Investors have returned to the world of debt in a cooling of the Trumpflation trade that pummelled bond markets and propelled equities to record highs after the US election.
The shift, which has included fresh inflows to municipal, Treasury and emerging market bond funds over the past week, dovetails with a near month-long rally in haven US Treasuries and fatigue in benchmark stock indices.
Municipal funds, which had suffered 10 consecutive weeks of redemptions, counted their first week of inflows in the seven days to January 11, adding $762m during the period, according to data from EPFR. More than $14.5bn had been drained from the asset class in the preceding eight weeks.
Emerging market bond funds saw their second straight week in which contributions surpassed $1bn, while separate data from Lipper showed the largest inflows into investment grade US corporate bond funds in nearly two years.
Overall, global bond funds took in $8.4bn in the past week, a 14-week high.
Cameron Brandt, the director of research for EPFR, characterised the investor positioning as a “return to reality . . . indicating a more realistic view of what Mr Trump might actually be able to accomplish”.
Stock indices, after rocketing higher after the election, have hovered in a range of roughly 1 per cent over the past month. Investors betting on lower taxes and a looser regulatory regime have been confronted by an acrimonious political environment that has cast a shadow over President-elect Donald Trump’s incoming administration.
“The Trump euphoria will fade . . . because he’s getting inaugurated on January 20 and investors are looking at the world being perfect on January 21,” said Bob Doll, chief equity strategist of Nuveen Asset Management.

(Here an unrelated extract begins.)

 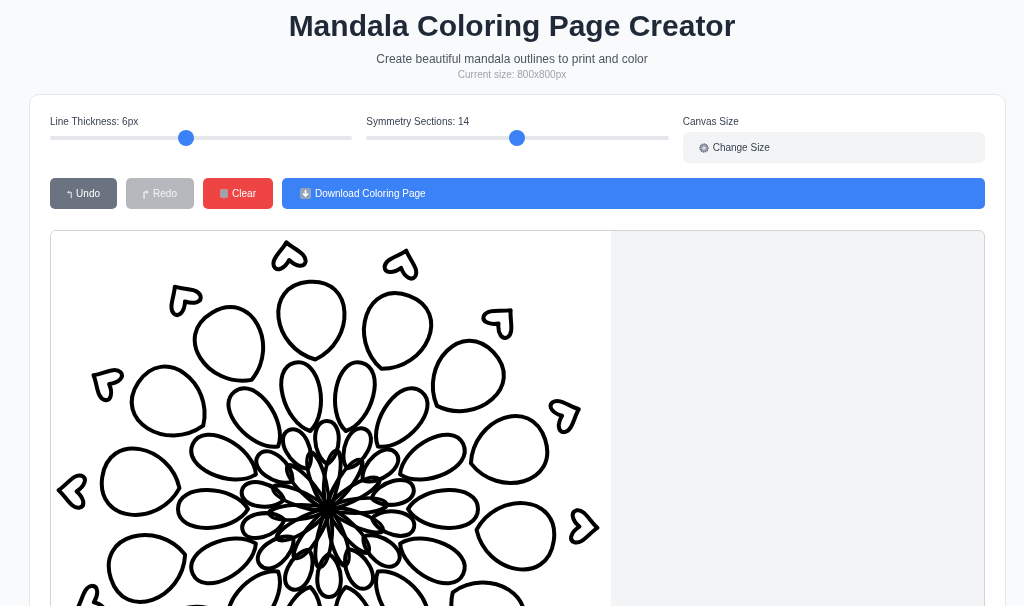 What do you see at coordinates (146, 194) in the screenshot?
I see `redo-arrow-icon` at bounding box center [146, 194].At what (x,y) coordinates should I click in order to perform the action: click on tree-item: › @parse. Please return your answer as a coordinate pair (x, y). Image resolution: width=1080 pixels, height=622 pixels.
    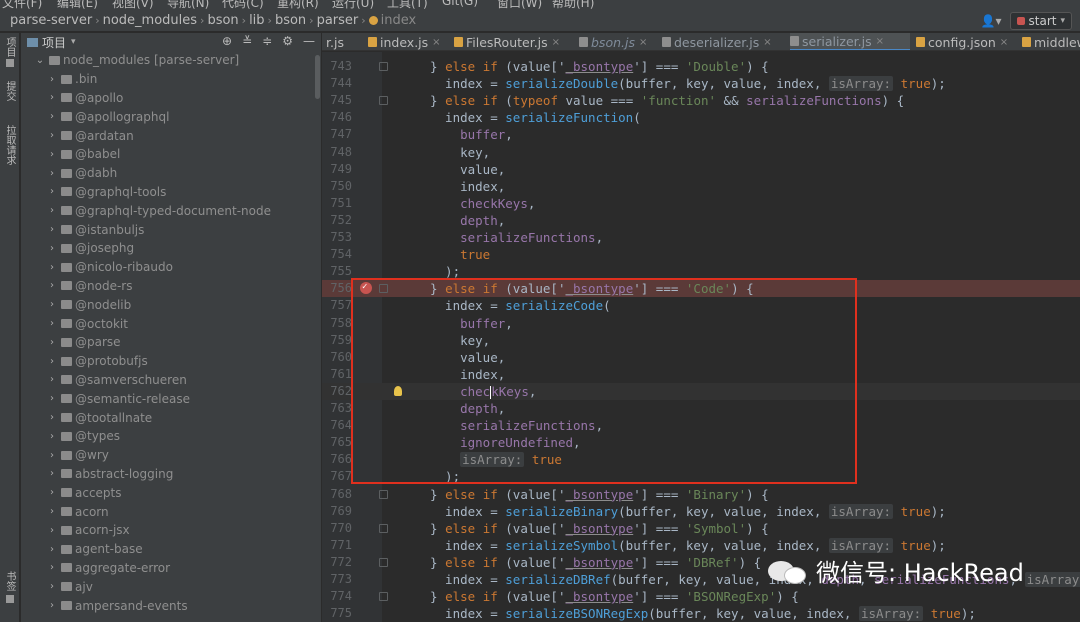
    Looking at the image, I should click on (171, 342).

US stock funds counted $251m of withdrawals in the past week, only the second time US equities sustained a weekly outflow since the election, according to the EPFR data. A week earlier, investors added $6.2bn to US equity funds.
The rally in Treasuries has bolstered emerging markets hit hard by the election and December Federal Reserve meeting, when policymakers signalled a faster pace of rate rises than the market expected.
The Trump euphoria will fade . . . because he’s getting inaugurated on January 20 and investors are looking at the world being perfect on January 21
Lower yields on US government debt have supported the appeal of emerging market securities, with stock funds devoted to the asset class recording their first inflows in a month. Russian stock funds have enjoyed their longest inflow streak since 2012.
Overall, emerging market stock funds added $476m in the week to January 11, reversing a majority of the previous week’s outflows.
Inflows to risky high-yield US corporate bond funds decelerated from the first week of the year, but remained in positive territory for the eighth straight week. Lipper data, which track US-based portfolios, showed $4bn of cash added to investment grade corporate bond funds.
The inpouring has helped absorb the record pace of corporate and bank debt issuance, with more than $94bn of the bonds sold in the US since the year began, according to Dealogic.
“It has been a nice opening salvo so far. There is a lot of demand for credit and you have had very heavy supply,” said Sabur Moini, a portfolio manager with Payden & Rygel.
“Demand is strong globally, not just from the big US insurance companies,” he added. “There is a strong bid for credit and . . . following the Treasury rate rise in November and December, even if spreads are a little tighter, you are getting higher yields.”